British author Jojo Moyes’ best-selling novel Me Before You is due out next June and stars British actors Sam Claflin and Emilia Clarke, who appeared in Game Of Thrones.
Hollywood may beckon, yet little more than three years ago, Moyes, now 46, was a moderately successful author with eight novels under her belt. “I’d got to the stage where I was thinking about alternative careers,” she admits. But while driving her children home from school, she heard a news story on the radio about a young rugby player who had persuaded his parents to take him to Dignitas after several years with quadriplegia. From this, Me Before You, her most successful book to date, was born.
It centres on Will, a quadriplegic who wants to die, and his carer Lou, who agrees to accompany him on his final trip. “The issue of quality of life was very high in my head. At the time, I had two close relatives who both required 24-hour care to stay alive,” she recalls. “One had dementia and injuries, the other had multiple sclerosis. To watch someone diminish and know they hated every intrusion, and all the stuff that has to be done to you, is awful.”

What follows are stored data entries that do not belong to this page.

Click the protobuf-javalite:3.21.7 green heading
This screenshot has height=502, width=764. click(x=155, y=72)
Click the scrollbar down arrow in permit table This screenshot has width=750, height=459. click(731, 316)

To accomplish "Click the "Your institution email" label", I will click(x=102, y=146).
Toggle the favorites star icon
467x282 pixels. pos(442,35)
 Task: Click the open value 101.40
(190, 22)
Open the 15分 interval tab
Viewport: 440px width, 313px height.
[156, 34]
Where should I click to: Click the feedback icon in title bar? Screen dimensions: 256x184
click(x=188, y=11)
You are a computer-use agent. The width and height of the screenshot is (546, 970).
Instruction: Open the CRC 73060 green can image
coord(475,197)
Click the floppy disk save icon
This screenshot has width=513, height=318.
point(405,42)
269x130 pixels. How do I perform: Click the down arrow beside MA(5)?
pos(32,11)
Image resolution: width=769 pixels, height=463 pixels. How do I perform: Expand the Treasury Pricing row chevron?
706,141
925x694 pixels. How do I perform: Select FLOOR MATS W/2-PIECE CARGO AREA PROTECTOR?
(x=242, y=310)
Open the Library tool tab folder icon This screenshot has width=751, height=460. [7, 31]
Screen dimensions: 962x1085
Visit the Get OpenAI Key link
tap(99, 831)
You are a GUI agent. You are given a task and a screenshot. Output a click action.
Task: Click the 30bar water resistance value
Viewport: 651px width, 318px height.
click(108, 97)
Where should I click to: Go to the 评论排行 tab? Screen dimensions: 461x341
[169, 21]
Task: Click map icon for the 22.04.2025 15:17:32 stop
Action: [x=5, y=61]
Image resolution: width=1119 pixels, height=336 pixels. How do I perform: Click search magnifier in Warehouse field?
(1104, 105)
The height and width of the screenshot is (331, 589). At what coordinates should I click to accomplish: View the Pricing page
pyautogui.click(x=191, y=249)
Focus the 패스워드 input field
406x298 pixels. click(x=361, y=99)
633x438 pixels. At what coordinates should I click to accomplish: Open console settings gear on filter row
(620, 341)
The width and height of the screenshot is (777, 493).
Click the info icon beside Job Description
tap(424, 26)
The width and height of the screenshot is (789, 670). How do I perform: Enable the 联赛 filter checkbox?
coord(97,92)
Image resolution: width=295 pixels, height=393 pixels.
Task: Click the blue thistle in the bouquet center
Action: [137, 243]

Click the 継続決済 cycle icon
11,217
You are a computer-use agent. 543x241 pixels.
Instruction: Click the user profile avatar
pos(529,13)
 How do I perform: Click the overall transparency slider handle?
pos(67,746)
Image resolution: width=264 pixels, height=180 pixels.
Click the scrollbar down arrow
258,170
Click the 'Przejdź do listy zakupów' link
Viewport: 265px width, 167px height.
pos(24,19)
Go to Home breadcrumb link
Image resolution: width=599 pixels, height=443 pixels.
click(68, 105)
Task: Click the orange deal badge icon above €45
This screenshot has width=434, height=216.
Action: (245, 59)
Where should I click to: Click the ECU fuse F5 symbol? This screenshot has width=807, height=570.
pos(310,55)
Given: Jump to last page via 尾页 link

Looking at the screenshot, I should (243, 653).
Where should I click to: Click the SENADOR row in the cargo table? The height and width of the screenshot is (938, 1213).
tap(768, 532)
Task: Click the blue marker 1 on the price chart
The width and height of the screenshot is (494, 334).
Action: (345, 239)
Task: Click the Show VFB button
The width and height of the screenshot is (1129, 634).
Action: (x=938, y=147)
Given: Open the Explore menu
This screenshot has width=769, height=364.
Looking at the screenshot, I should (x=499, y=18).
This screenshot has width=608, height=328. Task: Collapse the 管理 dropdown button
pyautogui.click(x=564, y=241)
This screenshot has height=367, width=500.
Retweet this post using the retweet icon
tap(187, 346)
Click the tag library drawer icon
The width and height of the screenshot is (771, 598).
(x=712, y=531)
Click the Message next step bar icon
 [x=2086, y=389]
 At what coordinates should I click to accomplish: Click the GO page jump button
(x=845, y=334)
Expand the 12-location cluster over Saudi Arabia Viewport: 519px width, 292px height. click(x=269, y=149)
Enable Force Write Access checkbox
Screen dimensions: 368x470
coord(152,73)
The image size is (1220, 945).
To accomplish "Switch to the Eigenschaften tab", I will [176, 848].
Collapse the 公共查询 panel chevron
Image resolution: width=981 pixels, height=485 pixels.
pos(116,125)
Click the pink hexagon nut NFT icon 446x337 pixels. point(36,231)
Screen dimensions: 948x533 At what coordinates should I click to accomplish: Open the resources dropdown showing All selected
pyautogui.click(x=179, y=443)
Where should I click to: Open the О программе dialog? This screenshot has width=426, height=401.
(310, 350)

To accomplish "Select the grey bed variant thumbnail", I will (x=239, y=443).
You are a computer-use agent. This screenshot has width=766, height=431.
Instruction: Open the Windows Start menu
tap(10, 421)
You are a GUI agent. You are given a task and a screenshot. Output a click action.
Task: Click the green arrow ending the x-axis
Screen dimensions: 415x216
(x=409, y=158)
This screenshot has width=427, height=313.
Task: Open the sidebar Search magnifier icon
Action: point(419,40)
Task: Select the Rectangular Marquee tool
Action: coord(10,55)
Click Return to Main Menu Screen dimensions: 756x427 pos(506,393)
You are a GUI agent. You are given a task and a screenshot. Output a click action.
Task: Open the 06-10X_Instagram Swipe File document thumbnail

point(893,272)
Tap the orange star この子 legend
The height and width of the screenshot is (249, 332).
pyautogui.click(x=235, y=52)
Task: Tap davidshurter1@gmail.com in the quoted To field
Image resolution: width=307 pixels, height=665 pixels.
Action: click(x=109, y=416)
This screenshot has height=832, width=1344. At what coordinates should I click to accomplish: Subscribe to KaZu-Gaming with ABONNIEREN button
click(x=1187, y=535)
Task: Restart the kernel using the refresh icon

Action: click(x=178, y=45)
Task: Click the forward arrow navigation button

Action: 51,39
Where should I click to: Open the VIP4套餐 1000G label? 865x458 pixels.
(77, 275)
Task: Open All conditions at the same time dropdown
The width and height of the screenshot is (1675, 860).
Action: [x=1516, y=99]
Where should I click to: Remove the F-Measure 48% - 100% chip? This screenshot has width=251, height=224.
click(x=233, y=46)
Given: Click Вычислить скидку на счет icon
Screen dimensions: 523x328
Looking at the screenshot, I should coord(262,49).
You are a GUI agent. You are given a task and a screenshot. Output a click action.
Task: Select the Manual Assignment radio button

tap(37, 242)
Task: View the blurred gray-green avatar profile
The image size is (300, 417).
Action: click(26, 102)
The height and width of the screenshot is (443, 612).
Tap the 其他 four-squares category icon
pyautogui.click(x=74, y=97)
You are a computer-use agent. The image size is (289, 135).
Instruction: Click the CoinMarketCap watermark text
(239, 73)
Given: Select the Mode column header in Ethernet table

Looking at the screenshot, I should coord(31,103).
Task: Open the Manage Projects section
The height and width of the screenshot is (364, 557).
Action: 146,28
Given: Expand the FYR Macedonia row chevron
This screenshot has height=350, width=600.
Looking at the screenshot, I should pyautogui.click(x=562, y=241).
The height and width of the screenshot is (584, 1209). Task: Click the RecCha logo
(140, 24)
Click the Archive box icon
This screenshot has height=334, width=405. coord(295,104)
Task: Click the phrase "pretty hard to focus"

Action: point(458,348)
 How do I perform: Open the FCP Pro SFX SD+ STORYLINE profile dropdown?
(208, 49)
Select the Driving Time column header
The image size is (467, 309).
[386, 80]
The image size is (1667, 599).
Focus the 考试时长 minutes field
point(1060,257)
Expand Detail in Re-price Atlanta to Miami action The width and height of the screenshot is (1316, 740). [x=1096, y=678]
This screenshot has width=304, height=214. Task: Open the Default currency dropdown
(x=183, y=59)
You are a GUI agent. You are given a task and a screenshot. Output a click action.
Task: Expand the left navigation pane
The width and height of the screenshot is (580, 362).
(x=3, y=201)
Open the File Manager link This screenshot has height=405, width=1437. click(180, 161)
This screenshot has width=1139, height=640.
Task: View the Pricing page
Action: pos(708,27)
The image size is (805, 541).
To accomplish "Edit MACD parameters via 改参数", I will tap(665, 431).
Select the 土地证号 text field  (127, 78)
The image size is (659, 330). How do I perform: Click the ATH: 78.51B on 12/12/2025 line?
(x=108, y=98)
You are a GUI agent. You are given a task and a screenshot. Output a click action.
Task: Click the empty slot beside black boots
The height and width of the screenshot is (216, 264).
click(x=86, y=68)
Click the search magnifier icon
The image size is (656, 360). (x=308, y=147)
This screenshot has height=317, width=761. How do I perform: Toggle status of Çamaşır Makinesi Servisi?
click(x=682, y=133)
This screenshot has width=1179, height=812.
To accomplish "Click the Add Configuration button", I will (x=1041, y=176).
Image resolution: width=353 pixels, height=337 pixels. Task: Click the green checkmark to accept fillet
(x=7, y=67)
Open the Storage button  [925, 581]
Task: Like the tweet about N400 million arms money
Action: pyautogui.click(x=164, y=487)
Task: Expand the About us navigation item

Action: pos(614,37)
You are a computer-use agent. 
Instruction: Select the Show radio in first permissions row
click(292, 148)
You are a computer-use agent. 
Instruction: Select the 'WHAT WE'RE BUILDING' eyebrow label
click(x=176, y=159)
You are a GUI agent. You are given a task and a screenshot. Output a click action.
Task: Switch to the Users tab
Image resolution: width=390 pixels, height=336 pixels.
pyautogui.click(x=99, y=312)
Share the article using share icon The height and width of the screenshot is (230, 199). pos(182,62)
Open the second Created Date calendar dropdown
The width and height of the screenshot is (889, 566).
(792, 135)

The book became a massive success and catapulted her career. Some nine million copies have now been sold worldwide. “It became a word of mouth book, and as a writer that’s just the holy grail. I would say its sales are 50 per cent word of mouth.”
She wasn’t planning to write a sequel – After You, out now – but the characters had never really left her head, thanks to the stream of emails, tweets and letters which kept coming from readers telling her their own stories and asking what happened to Lou, and the fact that she had written the screenplay for the forthcoming film. “I started to ask myself what would have happened to Lou. I didn’t think you could go through that and be unscathed.”
The book is essentially about grief and what happens if you are left in the slipstream of somebody else’s life decisions. “The characters are all struggling in their own ways with losses that other people have imposed upon them. Lou and her family and Will’s family are all having to deal with the aftermath of life without him. I’m interested in what you want and what you are duty-bound to do to the people around you.” The theme of euthanasia has also made her reflect on her own life. “It’s made me do a lot more things that I was probably too anxious to do. I fly all the time now, whereas in the past, I would do anything not to go on a plane. I’ve learned to drive a lorry, I’ve taken my advanced scuba diving licence. I do things that push me out of of my comfort zone, because the message of the book stuck with me. Sometimes your characters teach your things about yourself. I would rather fall out of the sky in a plane than spend 10 years staring at a wall in a care home.”
She is now on a month-long book tour and is considering a follow-on to the follow-up, but it may not happen for a couple of years. “Next year, I’m going to do very little travelling, and very little of anything apart from trying to focus on the next book.”
• After You, published by Michael Joseph, £20.